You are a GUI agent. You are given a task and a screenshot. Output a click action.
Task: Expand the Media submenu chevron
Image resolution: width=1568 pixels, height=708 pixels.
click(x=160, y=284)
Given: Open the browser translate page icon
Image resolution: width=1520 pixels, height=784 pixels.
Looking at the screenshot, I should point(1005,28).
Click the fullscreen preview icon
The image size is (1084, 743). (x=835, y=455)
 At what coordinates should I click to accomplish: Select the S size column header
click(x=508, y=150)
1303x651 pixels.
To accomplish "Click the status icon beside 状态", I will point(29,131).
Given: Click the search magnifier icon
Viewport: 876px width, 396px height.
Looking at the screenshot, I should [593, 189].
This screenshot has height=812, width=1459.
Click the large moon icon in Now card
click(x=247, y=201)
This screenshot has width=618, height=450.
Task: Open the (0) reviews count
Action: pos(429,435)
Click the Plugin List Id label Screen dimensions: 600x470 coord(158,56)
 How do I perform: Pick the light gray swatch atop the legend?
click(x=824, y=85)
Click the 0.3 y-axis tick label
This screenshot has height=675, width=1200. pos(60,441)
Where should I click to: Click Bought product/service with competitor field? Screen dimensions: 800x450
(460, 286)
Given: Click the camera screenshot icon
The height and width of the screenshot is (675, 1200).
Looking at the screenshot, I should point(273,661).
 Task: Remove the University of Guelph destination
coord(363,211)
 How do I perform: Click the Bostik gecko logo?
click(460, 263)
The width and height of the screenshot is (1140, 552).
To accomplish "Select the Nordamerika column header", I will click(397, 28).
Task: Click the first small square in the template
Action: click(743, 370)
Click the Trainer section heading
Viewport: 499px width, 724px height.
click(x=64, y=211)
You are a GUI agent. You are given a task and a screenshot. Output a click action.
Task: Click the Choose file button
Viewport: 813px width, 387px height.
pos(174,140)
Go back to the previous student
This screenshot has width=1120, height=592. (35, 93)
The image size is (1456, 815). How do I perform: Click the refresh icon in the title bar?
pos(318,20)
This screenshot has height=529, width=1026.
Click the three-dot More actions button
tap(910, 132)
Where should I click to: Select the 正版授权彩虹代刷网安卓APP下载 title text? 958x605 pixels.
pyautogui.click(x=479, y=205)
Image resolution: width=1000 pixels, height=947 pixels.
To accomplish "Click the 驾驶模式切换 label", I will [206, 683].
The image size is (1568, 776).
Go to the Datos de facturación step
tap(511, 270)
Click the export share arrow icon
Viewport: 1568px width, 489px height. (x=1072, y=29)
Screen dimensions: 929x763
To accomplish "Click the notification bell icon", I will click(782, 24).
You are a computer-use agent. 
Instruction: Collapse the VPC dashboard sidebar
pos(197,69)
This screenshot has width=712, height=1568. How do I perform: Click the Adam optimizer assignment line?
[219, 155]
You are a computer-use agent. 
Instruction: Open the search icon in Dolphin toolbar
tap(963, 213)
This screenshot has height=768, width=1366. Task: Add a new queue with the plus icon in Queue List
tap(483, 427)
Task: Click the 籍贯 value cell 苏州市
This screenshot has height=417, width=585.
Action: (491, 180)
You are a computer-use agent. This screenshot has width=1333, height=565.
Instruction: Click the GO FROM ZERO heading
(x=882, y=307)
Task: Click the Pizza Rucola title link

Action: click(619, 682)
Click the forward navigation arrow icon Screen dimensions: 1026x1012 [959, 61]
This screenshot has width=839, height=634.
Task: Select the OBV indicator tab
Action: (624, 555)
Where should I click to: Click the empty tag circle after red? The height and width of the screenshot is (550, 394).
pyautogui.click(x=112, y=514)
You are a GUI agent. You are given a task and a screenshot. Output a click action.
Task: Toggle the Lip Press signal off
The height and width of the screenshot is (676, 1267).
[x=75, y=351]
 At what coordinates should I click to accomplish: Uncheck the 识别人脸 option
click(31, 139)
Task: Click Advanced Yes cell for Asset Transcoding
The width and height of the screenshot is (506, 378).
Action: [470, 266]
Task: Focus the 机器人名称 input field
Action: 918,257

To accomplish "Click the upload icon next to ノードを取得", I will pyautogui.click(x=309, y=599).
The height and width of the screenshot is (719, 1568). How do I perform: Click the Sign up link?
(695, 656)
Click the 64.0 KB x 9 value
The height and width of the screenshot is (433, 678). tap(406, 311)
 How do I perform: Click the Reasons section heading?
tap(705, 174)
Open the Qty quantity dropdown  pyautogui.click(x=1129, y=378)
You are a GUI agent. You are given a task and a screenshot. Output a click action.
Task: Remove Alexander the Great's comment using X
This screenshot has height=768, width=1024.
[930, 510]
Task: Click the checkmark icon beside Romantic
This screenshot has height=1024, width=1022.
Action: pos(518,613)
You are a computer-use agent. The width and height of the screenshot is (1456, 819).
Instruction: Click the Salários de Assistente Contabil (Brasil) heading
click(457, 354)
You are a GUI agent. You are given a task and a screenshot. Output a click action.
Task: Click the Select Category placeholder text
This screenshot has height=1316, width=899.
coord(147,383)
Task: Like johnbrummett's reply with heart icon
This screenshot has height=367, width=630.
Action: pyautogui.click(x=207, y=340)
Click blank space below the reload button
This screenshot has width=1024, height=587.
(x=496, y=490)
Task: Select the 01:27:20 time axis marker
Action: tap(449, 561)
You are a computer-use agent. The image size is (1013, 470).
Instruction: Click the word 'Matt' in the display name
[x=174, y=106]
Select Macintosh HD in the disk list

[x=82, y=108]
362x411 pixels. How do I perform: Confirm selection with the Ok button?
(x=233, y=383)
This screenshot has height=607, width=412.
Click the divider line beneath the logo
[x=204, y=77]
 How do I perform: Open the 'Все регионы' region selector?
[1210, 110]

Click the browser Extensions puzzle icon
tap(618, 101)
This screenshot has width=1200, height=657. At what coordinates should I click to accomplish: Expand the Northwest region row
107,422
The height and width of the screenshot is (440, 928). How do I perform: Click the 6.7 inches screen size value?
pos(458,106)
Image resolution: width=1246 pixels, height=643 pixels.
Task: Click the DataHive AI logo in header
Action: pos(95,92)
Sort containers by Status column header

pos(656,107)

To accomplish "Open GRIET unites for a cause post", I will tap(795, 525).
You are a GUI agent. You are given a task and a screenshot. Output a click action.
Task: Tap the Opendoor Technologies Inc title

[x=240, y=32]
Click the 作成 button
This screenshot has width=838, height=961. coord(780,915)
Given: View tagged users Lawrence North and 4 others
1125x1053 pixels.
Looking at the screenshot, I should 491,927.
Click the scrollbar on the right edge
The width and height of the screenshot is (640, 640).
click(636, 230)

=== PROBLEM ===
All lines from the line containing "Click the 作成 button" through the last line of the data are to be repeated exactly; no other line belongs in the answer.

=== OUTPUT FOR THIS EXERCISE ===
Click the 作成 button
This screenshot has width=838, height=961. coord(780,915)
Given: View tagged users Lawrence North and 4 others
1125x1053 pixels.
Looking at the screenshot, I should 491,927.
Click the scrollbar on the right edge
The width and height of the screenshot is (640, 640).
click(636, 230)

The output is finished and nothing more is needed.